• KUTIPAN DOKUMEN:
= = = =

Pemutusan hubungan kerja yang dilakukan dengan alasan tersebut di atas adalah batal demi hukum dan pengusaha waajib mempekerjakan kembali pekerja/buruh yang bersangkutan.
Pemutusan Hubungan Kerja dan Konsekuensinya
Perselisihan perburuhan yang terjadi antara pekerja/buruh dengan pengusaha sering mengarah pada Pemutusan Hubungan Kerja (“PHK”). PHK dapat terjadi karena telah berakhirnya waktu tertentu yang telah disepakati bersama atau diperjanjikan sebelumnya, dan dapat pula terjadi karena adanya perselisihan perburuhan.
Ketentuan mengenai PHK dalam Undang-Undang Ketenagakerjaan Nomor 13 Tahun 2003 tentang Ketenagakerjaan (“UU Ketenagakerjaan”) meliputi PHK yang terjadi di badan usaha yang berbadan hukum atau tidak, milik orang perseorangan, milik persekutuan atau milik badan hukum, baik milik swasta maupun milik negara, maupun usaha-usaha sosial dan usaha-usaha lain yang mempunyai pengurus dan mempekerjakan orang lain dengan membayar upah dan imbalan dalam bentuk lain. Pasal 1 angka 25 UU Ketenagakerjaan mendefinisikan pemutusan hubungan kerja adalah pengakhiran hubungan kerja karena suatu hal tertentu yang mengakibatkan berakhirnya hak dan kewajiban antara pekerja/buruh dan pengusaha.
Pengusaha, pekerja/buruh, serikat pekerja/serikat buruh, dan pemerintah, dengan segala upaya harus mengusahakan agar tidak terjadi PHK. Apabila segala upaya telah dilakukan, tetapi PHK tidak dapat dihindari, maka maksud PHK wajib dirundingkan oleh pengusaha dan serikat pekerja/serikat buruh atau dengan pekerja/buruh apabila pekerja/buruh yang bersangkutan tidak menjadi anggota serikat pekerja/serikat buruh.

= = = =

• DATA YANG DITAMPILKAN:
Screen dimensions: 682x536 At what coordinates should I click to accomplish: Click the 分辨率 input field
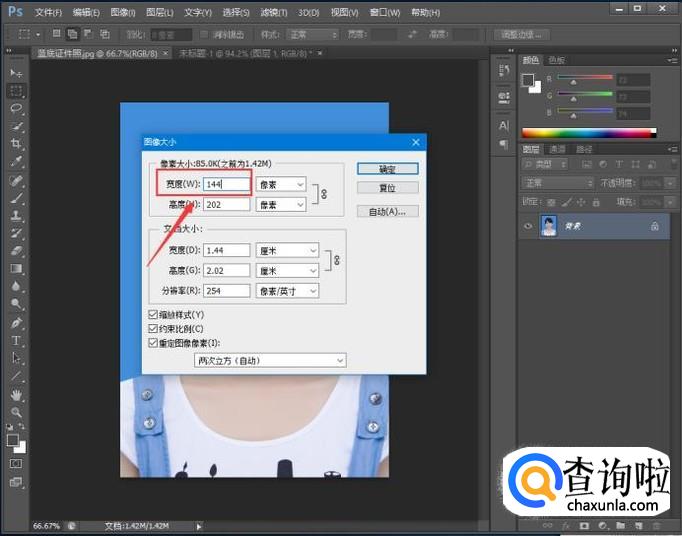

= = = =

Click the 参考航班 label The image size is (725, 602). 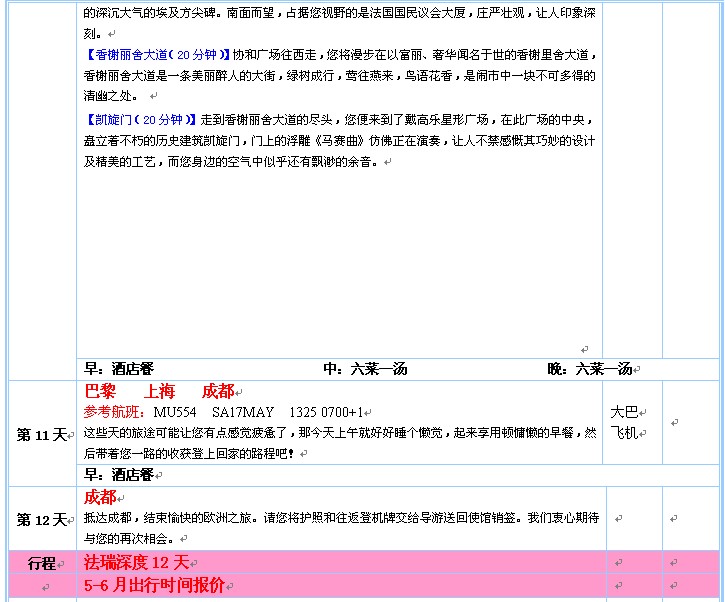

= = = =

• URAIAN TUGAS:
Lanjutkan teks tentang pemutusan hubungan kerja, dimulai setelah kalimat terakhirnya. Data tersebut tidak memiliki kaitan dengan teks tentang pemutusan hubungan kerja.

• JAWABAN TUGAS:
Dalam hal perundingan tidak menghasilkan persetujuan, pengusaha hanya dapat memutuskan hubungan kerja dengan pekerja/buruh setelah memperoleh penetapan dari lembaga penyelesaian perselisihan hubungan industrial. Permohonan penetapan pemutuskan hubungan kerja diajukan secara tertulis kepada lembaga penyelesaian perselisihan hubungan industrial disertai alasan yang menjadi dasarnya. Penetapan atas permohonan pemutusan hubungan kerja hanya dapat diberikan oleh lembaga penyelesaian perselisihan hubungan industrial jika ternyata maksud untuk memutuskan hubungan kerja telah dirundingkan, tetapi perundingan tersebut tidak menghasilkan kesepakatan.
Pasal 156 UU Ketenagakerjaan mengatur bahwa apabila terjadi PHK pengusaha diwajibkan membayar uang pesangon dan atau uang penghargaan masa kerja dan uang penggantian hak yang seharusnya diterima oleh pekerja/buruh. Perhitungan uanga pesangon yang seharusnya diterima oleh pekerja/buruh ditetapkan sebagai berikut:
- masa kerja kurang dari 1 tahun, 1 bulan upah;
- masa kerja 1 tahun atau lebih tetapi kurang dari 2 tahun, 2 bulan upah;
- masa kerja 2 tahun atau lebih tetapi kurang dari 3 tahun, 3 bulan upah;
- masa kerja 3 tahun atau lebih tetapi kurang dari 4 tahun, 4 bulan upah;
- masa kerja 4 tahun atau lebih tetapi kurang dari 5 tahun, 5 bulan upah;
- masa kerja 5 tahun atau lebih, tetapi kurang dari 6 tahun, 6 bulan upah;
- masa kerja 6 tahun atau lebih tetapi kurang dari 7 tahun, 7 bulan upah;
- masa kerja 7 tahun atau lebih tetapi kurang darai 8 tahun, 8 bulan upah;
Perhitungan uang penghargaan masa kerja yang seharusnya diterima oleh pekerja/buruh ditetapkan sebagai berikut:
- masa kerja 3 tahun atau lebih tetapi kurang dari 6 tahun, 2 bulan upah;
- masa kerja 6 tahun atau lebih tetapi kurang dari 9 tahun, 3 bulan upah;
- masa kerja 9 tahun atau lebih tetapi kurang dari 12 tahun, 4 bulan upah;
- masa kerja 12 tahun atau lebih tetapi kurang dari 15 tahun, 5 bulan upah;
- masa kerja 15 tahun atau lebih tetapi kurang dari 18 (delapan belas) tahun, 6 (enam) bulan upah;
- masa kerja 18 tahun atau lebih tetapi kurang dari 21 tahun, 7 bulan upah;
- masa kerja 21 tahun atau lebih tetapi kurang dari 24 tahun, 8 bulan upah;
- masa kerja 24 tahun atau lebih, 10 bulan upah.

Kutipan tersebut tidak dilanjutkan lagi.